§ Document text:
1. 04 Nov, 2015 3 commits
    • Linus Torvalds's avatar
      Merge branch 'perf-core-for-linus' of git://git.kernel.org/pub/scm/linux/kernel/git/tip/tip · b02ac6b1
      Linus Torvalds authored
      Pull perf updates from Ingo Molnar:
       "Kernel side changes:
      
         - Improve accuracy of perf/sched clock on x86.  (Adrian Hunter)
      
         - Intel DS and BTS updates.  (Alexander Shishkin)
      
         - Intel cstate PMU support.  (Kan Liang)
      
         - Add group read support to perf_event_read().  (Peter Zijlstra)
      
         - Branch call hardware sampling support, implemented on x86 and
           PowerPC.  (Stephane Eranian)
      
         - Event groups transactional interface enhancements.  (Sukadev
           Bhattiprolu)
      
         - Enable proper x86/intel/uncore PMU support on multi-segment PCI
           systems.  (Taku Izumi)
      
         - ... misc fixes and cleanups.
      
        The perf tooling team was very busy again with 200+ commits, the full
        diff doesn't fit into lkml size limits.  Here's an (incomplete) list
        of the tooling highlights:
      
        New features:
      
         - Change the default event used in all tools (record/top): use the
           most precise "cycles" hw counter available, i.e. when the user
           doesn't specify any event, it will try using cycles:ppp, cycles:pp,
           etc and fall back transparently until it finds a working counter.
           (Arnaldo Carvalho de Melo)
      
         - Integration of perf with eBPF that, given an eBPF .c source file
           (or .o file built for the 'bpf' target with clang), will get it
           automatically built, validated and loaded into the kernel via the
           sys_bpf syscall, which can then be used and seen using 'perf trace'
           and other tools.

§ What to produce: Resume the perf merge message above, continuing directly after its final line.

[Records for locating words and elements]
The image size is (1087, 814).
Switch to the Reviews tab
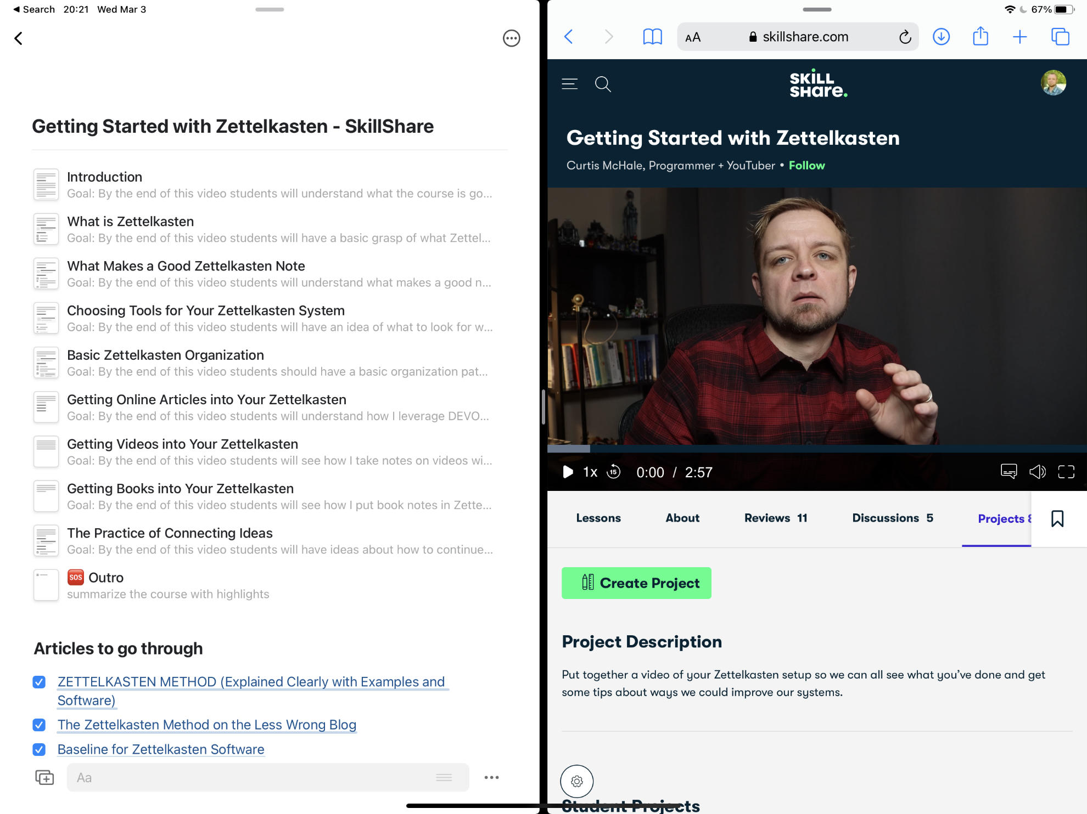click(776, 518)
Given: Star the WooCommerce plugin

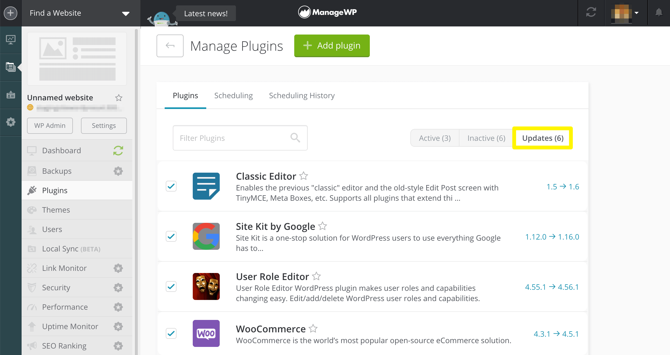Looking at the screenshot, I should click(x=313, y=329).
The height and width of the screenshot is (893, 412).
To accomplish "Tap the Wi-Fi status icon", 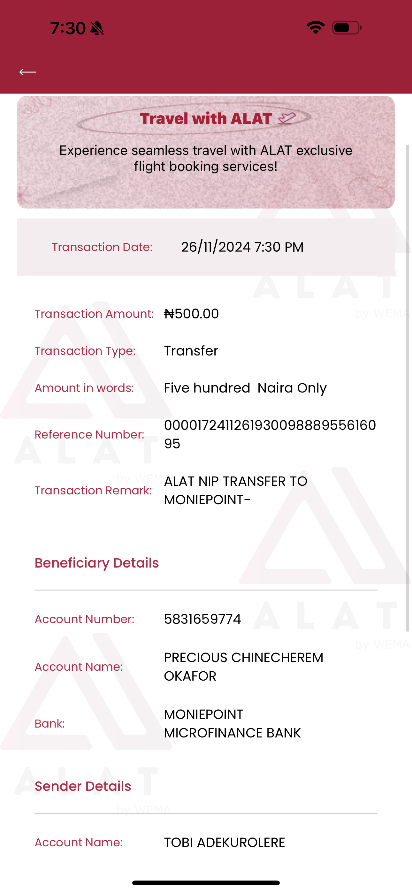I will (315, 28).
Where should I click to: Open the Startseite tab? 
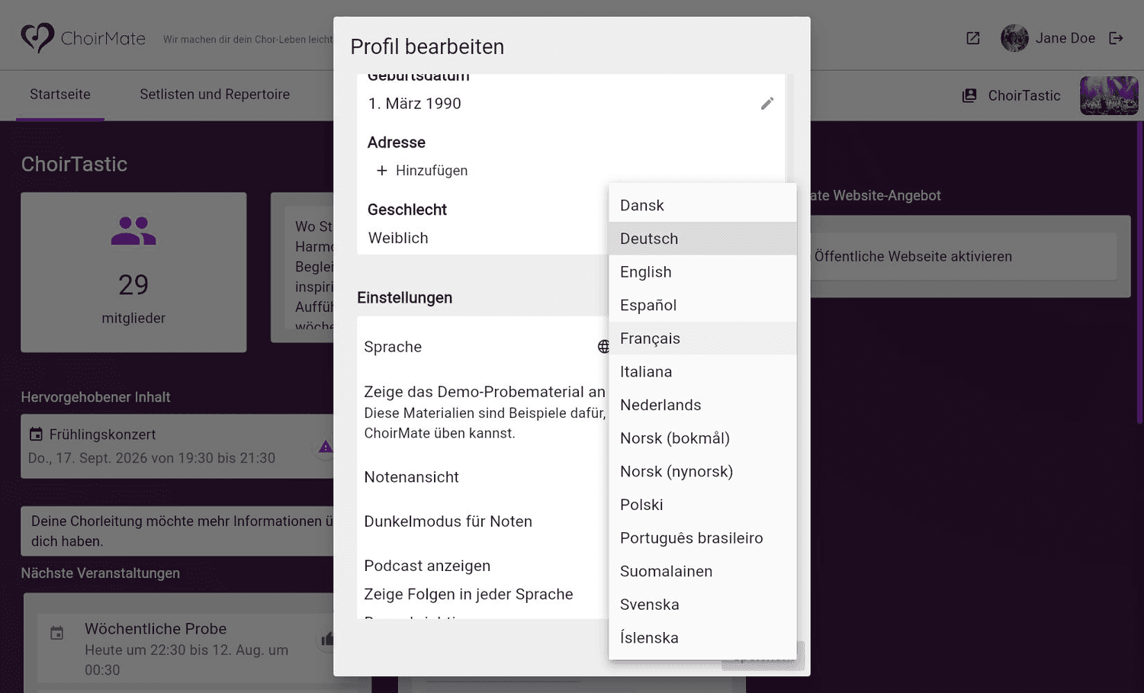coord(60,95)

§ Written answer:
           (Wang Nan)
      
        Various user interface improvements:
      
         - Automatic pager invocation on long help output.  (Namhyung Kim)
      
         - Search for more options when passing args to -h, e.g.: (Arnaldo
           Carvalho de Melo)
      
              $ perf report -h interface
      
              Usage: perf report [<options>]
      
               --gtk    Use the GTK2 interface
               --stdio  Use the stdio interface
               --tui    Use the TUI interface
      
         - Show ordered command line options when -h is used or when an
           unknown option is specified.  (Arnaldo Carvalho de Melo)
      
         - If options are passed after -h, show just its descriptions, not all
           options.  (Arnaldo Carvalho de Melo)
      
         - Implement column based horizontal scrolling in the hists browser
           (top, report), making it possible to use the TUI for things like
           'perf mem report' where there are many more columns than can fit in
           a terminal.  (Arnaldo Carvalho de Melo)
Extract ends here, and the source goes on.